Review | Songlines

Shame

Rating: ★★★★

View album and artist details

Album and Artist Details

Artist/band:

Rachel Baiman

Label:

Free Dirt Records

October/2017

If Nashville singer and multi-instrumentalist Rachel Baiman's debut solo album were a time of day, it would be a warm early evening with the sun waning over the Cumberland River. If you want a record to make you feel good inside, this is it. It has the gentle swagger and loping stride of classic American country music, but with a connoisseur's appreciation of folk, bluegrass, gospel and the blues.
Having spent four years touring as one half of the Nashville duo 10 String Symphony, Baiman has now teamed up with Mandolin Orange's Andrew Marlin on this project.
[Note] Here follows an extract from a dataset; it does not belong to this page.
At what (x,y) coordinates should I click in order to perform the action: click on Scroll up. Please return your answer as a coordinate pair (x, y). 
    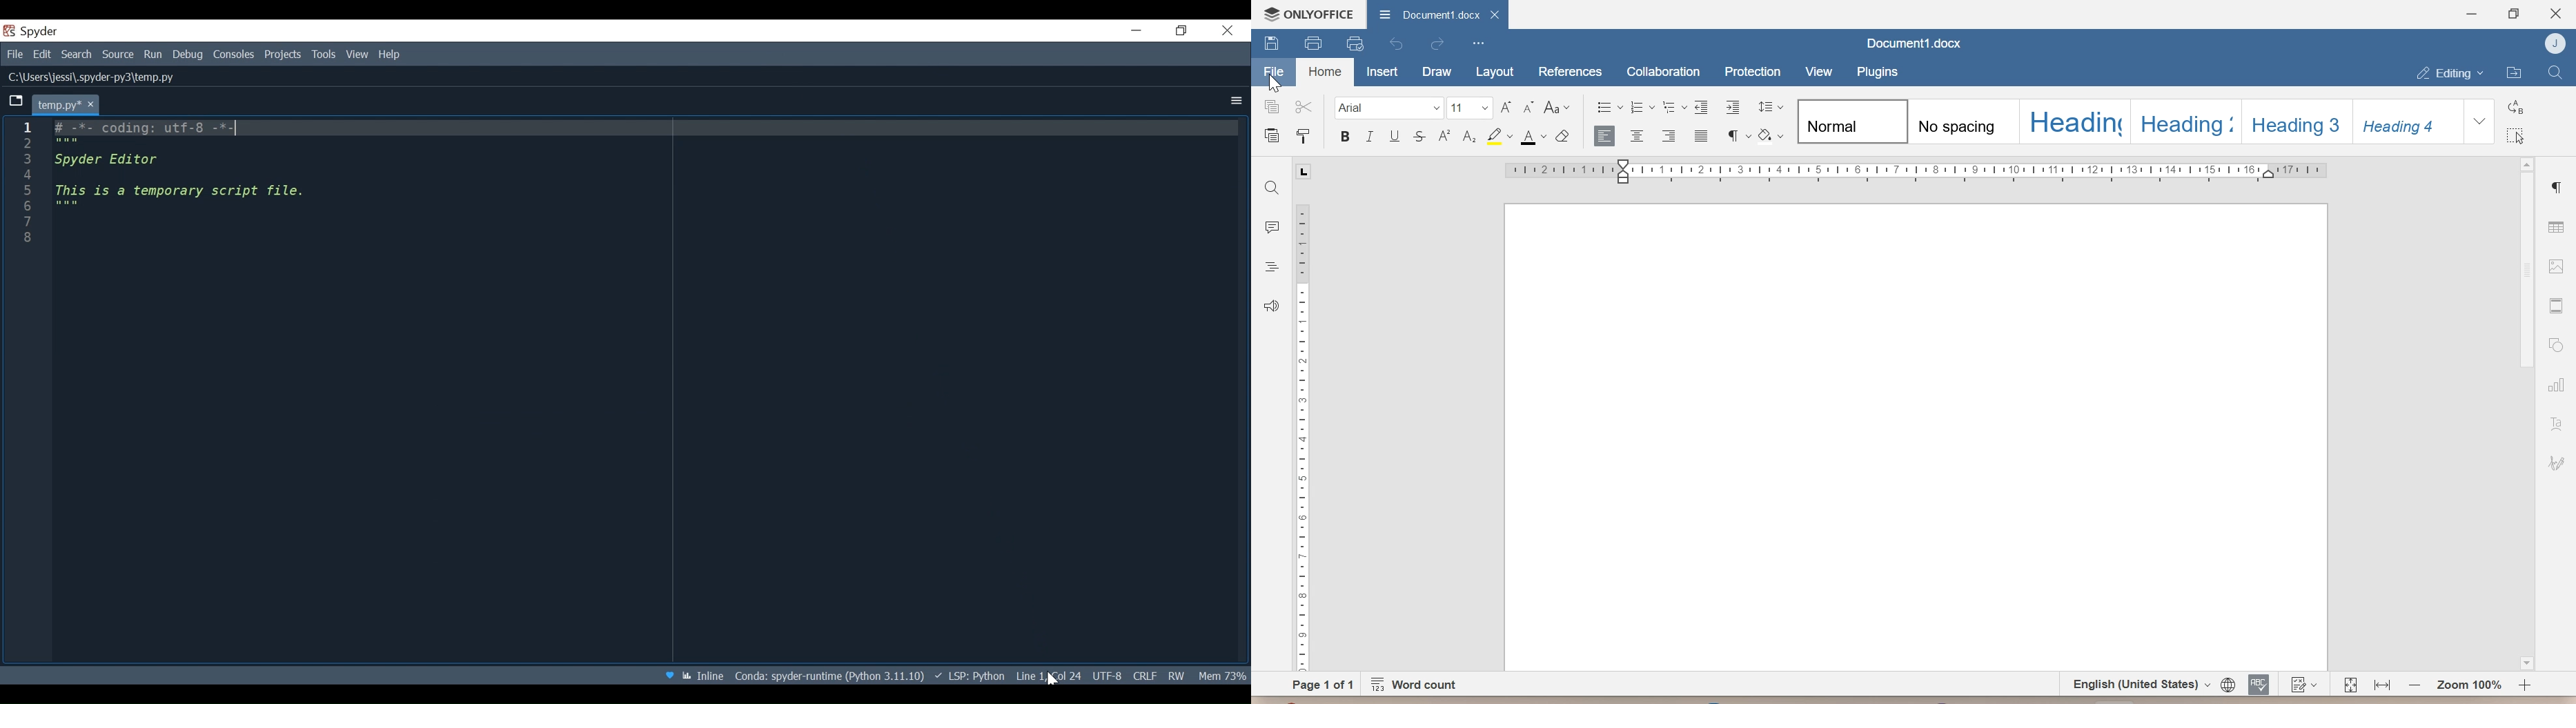
    Looking at the image, I should click on (2526, 163).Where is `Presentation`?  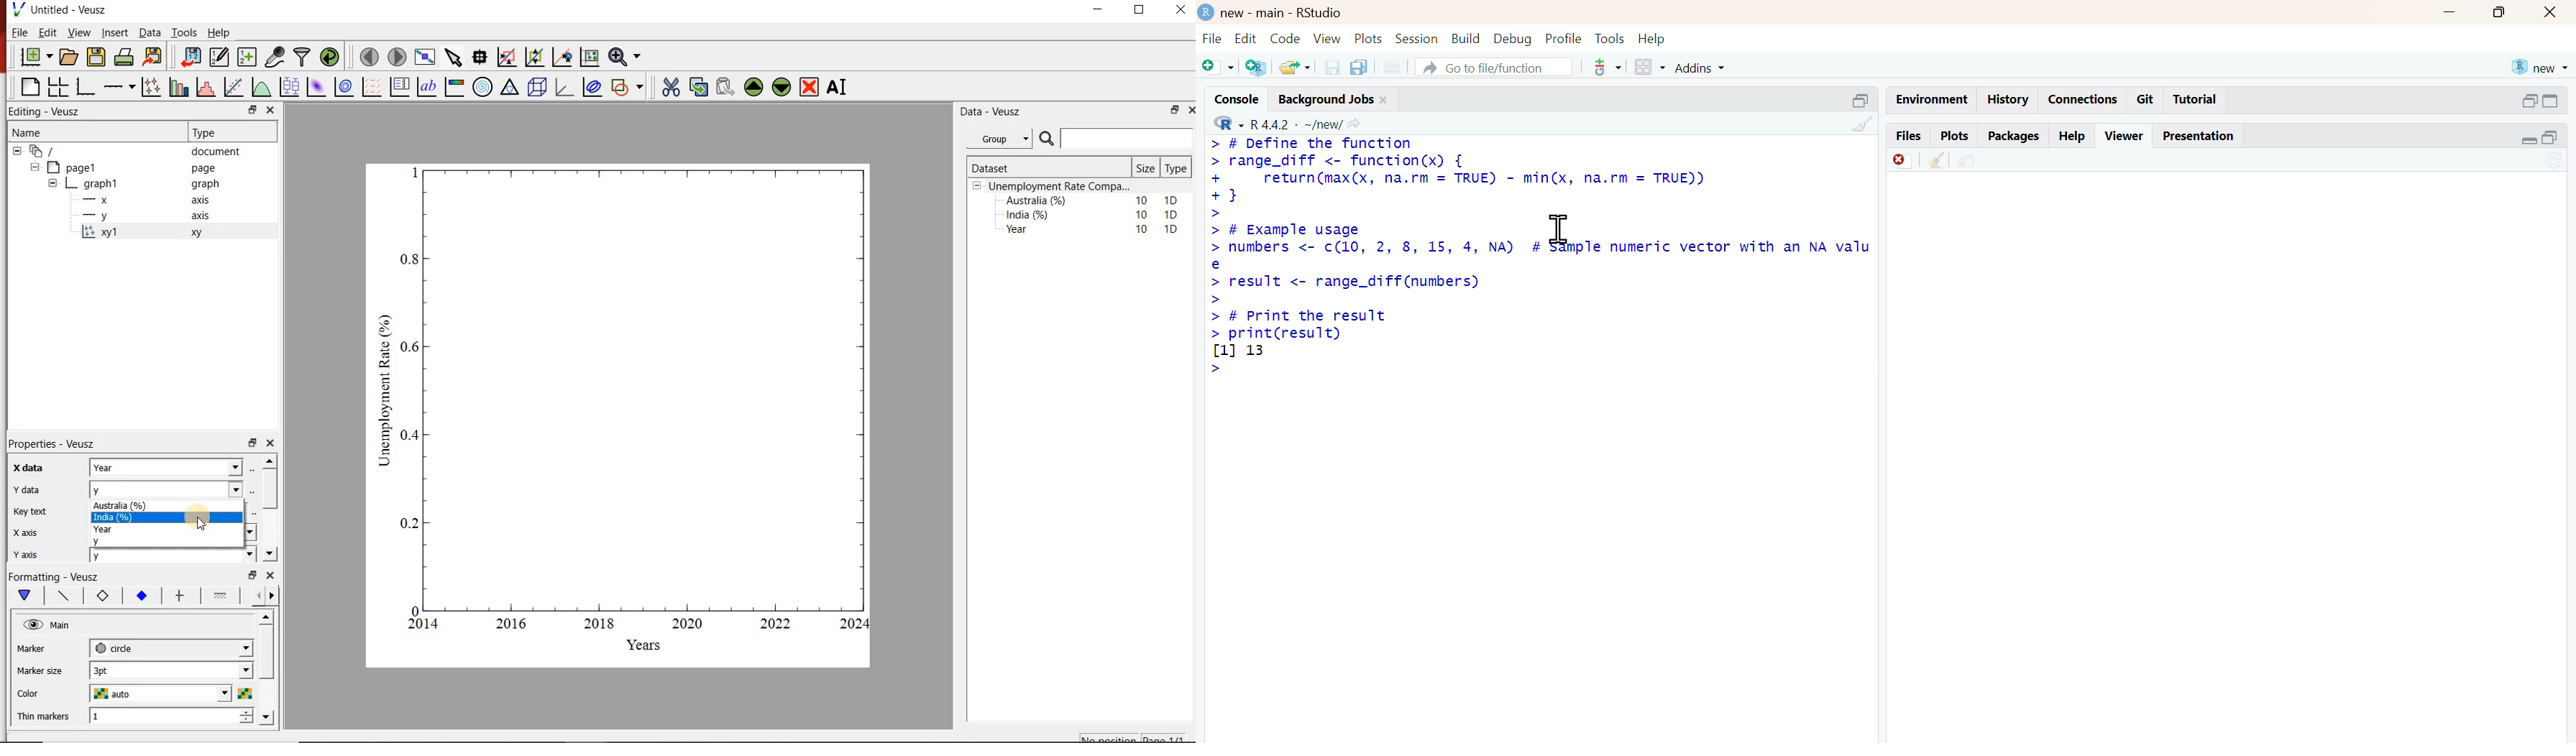
Presentation is located at coordinates (2199, 136).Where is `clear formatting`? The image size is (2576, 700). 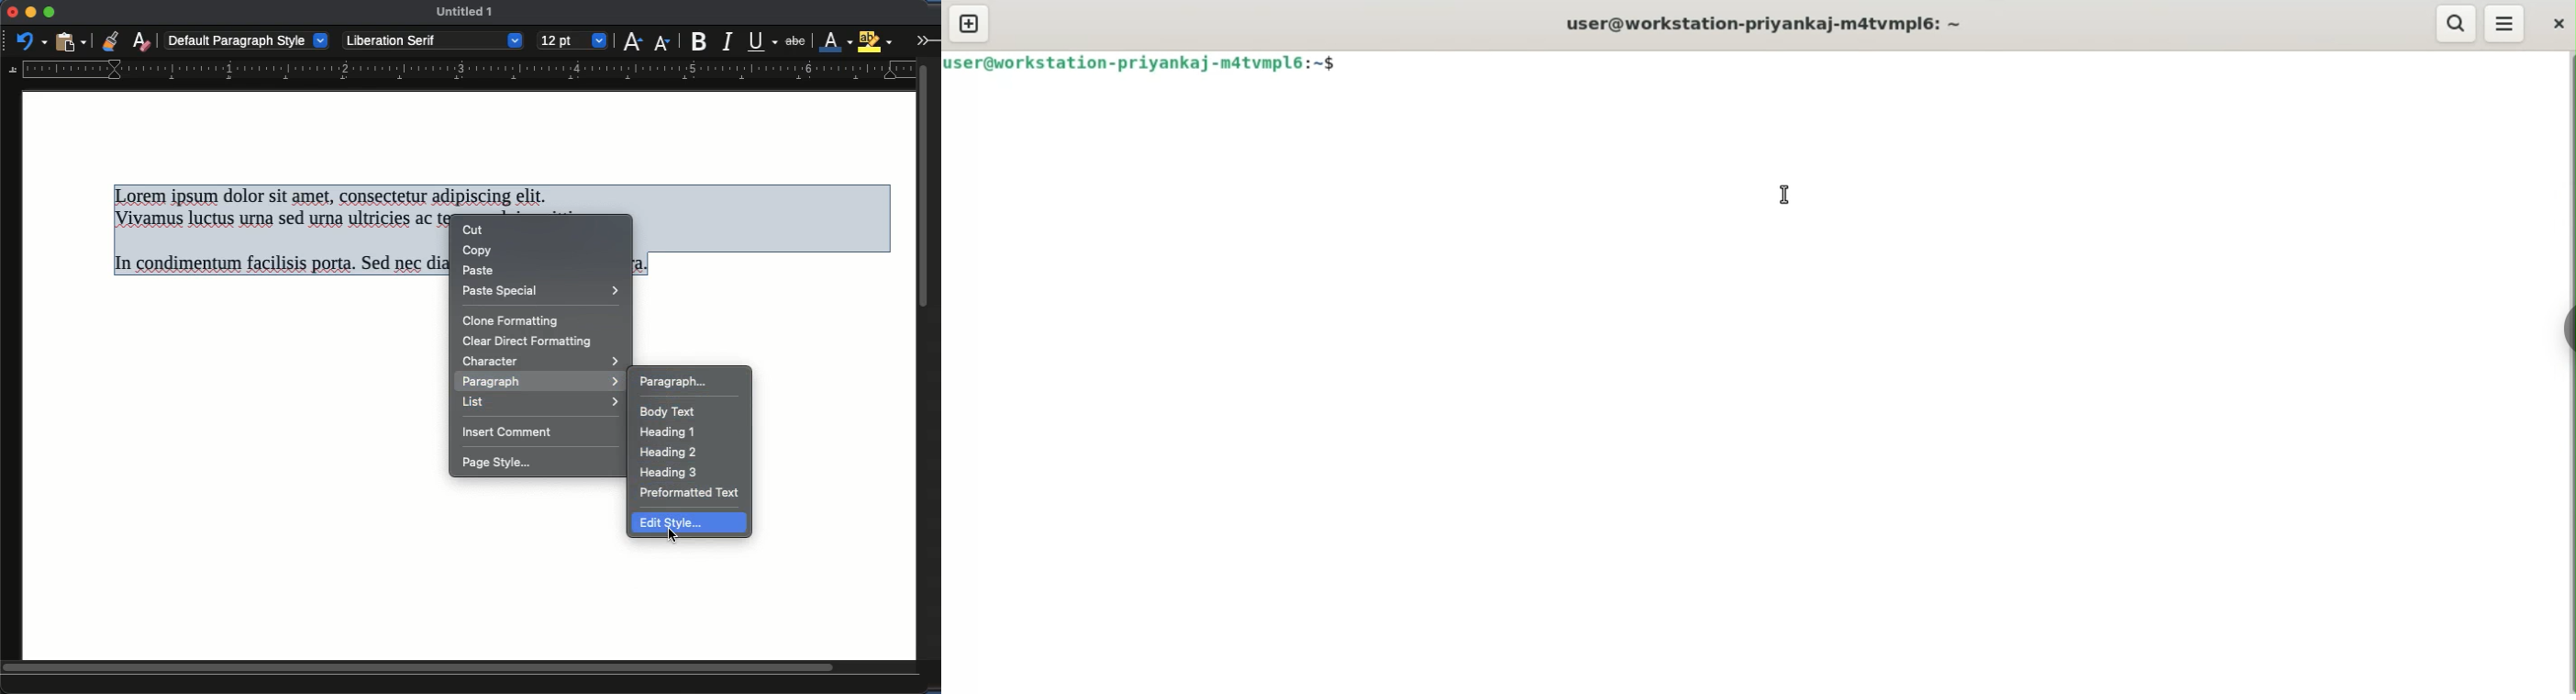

Marlin produces and plays a fistful of instruments, while the pair are joined by Josh Oliver on guitar. Baiman is an arresting fiddle player – as demonstrated in the lead break on the title-track. She also plays banjo, though there are also a couple of standout contributions from banjo player George Jackson. Save for a take on Andy Irvine's ‘Never Tire of the Road’, these are self-penned works broadly concerned with social justice – yet they are in no way preachy. Rather, the subjects are treated with a sensitivity and lyrical beauty, interspersed with a well-judged humour that lets the light in – as on the wonderful closer ‘Let Them Go to Heaven’ based on a poem by the American writer Ishmael Reed.